[Information]
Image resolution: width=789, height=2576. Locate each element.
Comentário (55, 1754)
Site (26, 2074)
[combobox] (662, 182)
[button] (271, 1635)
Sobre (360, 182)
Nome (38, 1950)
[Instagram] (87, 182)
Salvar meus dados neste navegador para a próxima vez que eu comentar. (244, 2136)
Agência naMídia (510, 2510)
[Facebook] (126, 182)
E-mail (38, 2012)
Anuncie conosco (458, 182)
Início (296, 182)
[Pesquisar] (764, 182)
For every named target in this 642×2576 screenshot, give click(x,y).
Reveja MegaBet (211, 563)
--
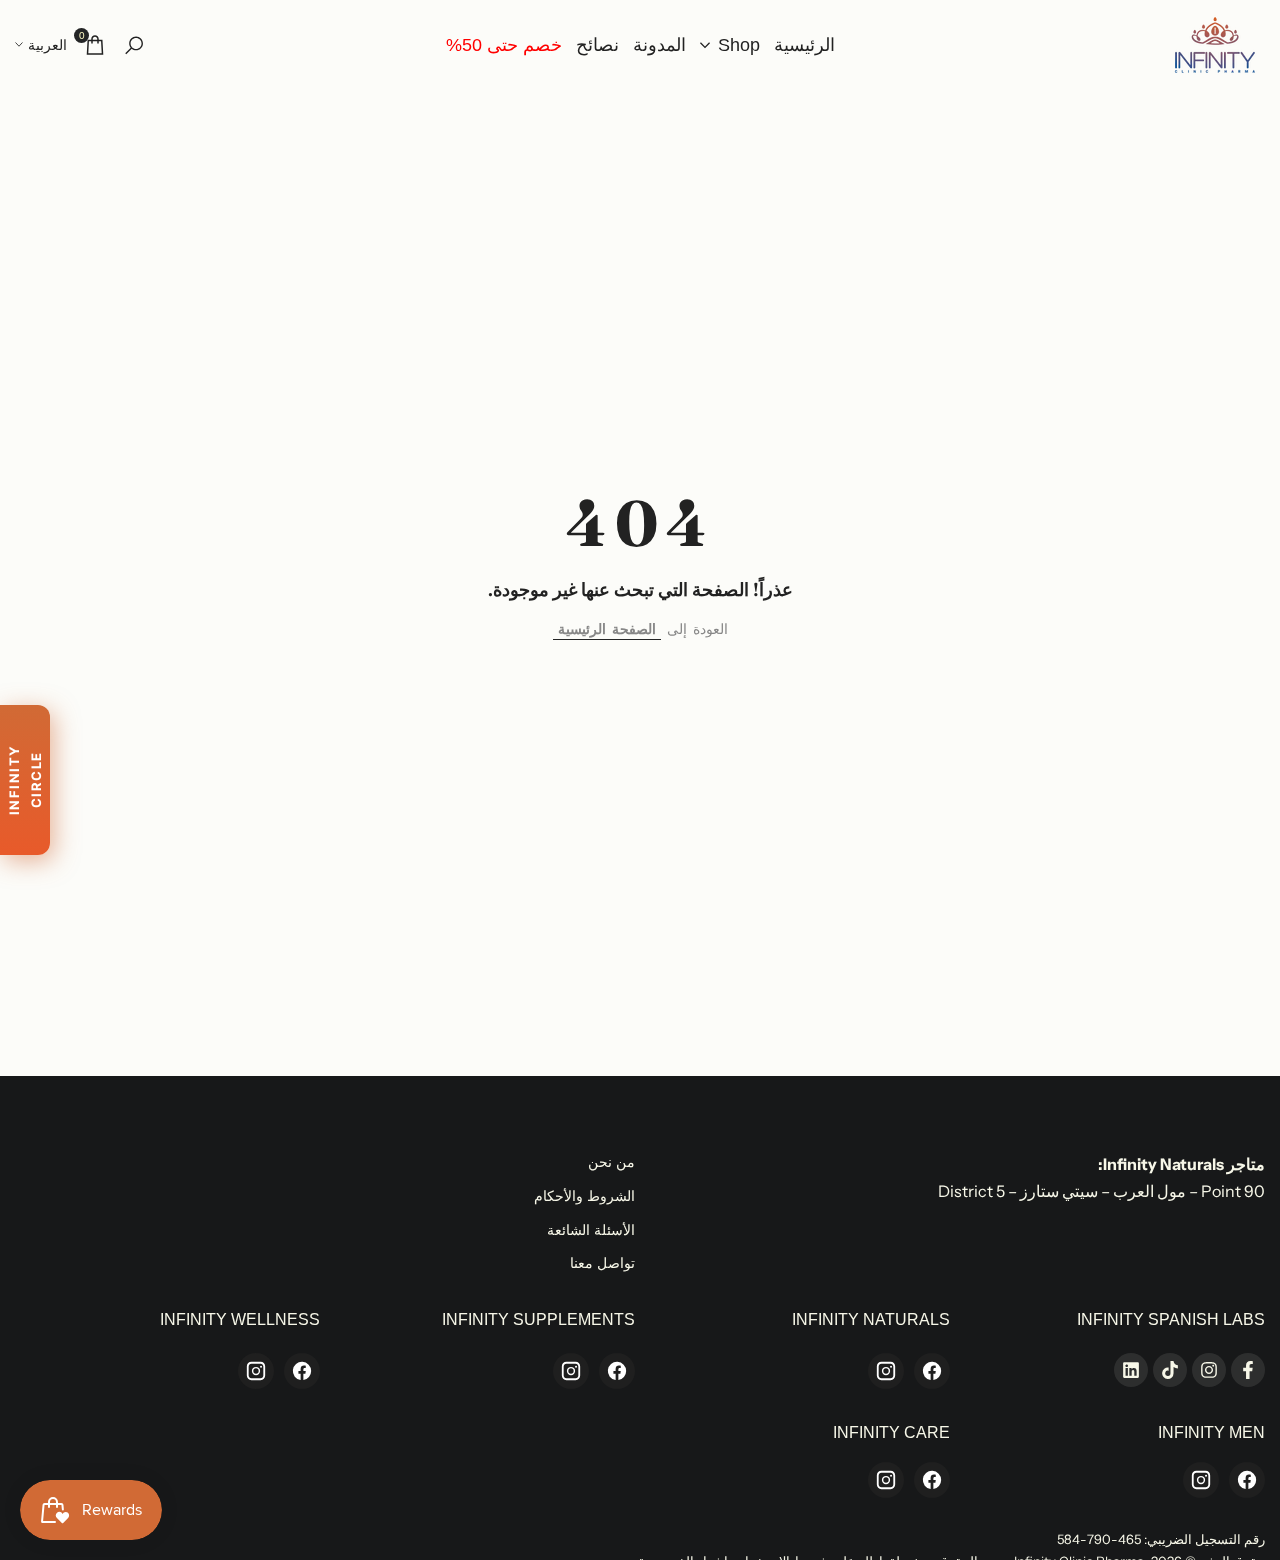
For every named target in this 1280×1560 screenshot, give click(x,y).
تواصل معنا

[Exercise brief] In the listing above, find the line with "Image resolution: width=789, height=2576." and the line with "Reveja MegaBet (211, 563)". Output those two lines and every line between them, exactly as written.

[Exercise answer]
Image resolution: width=789, height=2576. Locate each element.
Comentário (55, 1754)
Site (26, 2074)
[combobox] (662, 182)
[button] (271, 1635)
Sobre (360, 182)
Nome (38, 1950)
[Instagram] (87, 182)
Salvar meus dados neste navegador para a próxima vez que eu comentar. (244, 2136)
Agência naMídia (510, 2510)
[Facebook] (126, 182)
E-mail (38, 2012)
Anuncie conosco (458, 182)
Início (296, 182)
[Pesquisar] (764, 182)
For every named target in this 642×2576 screenshot, give click(x,y).
Reveja MegaBet (211, 563)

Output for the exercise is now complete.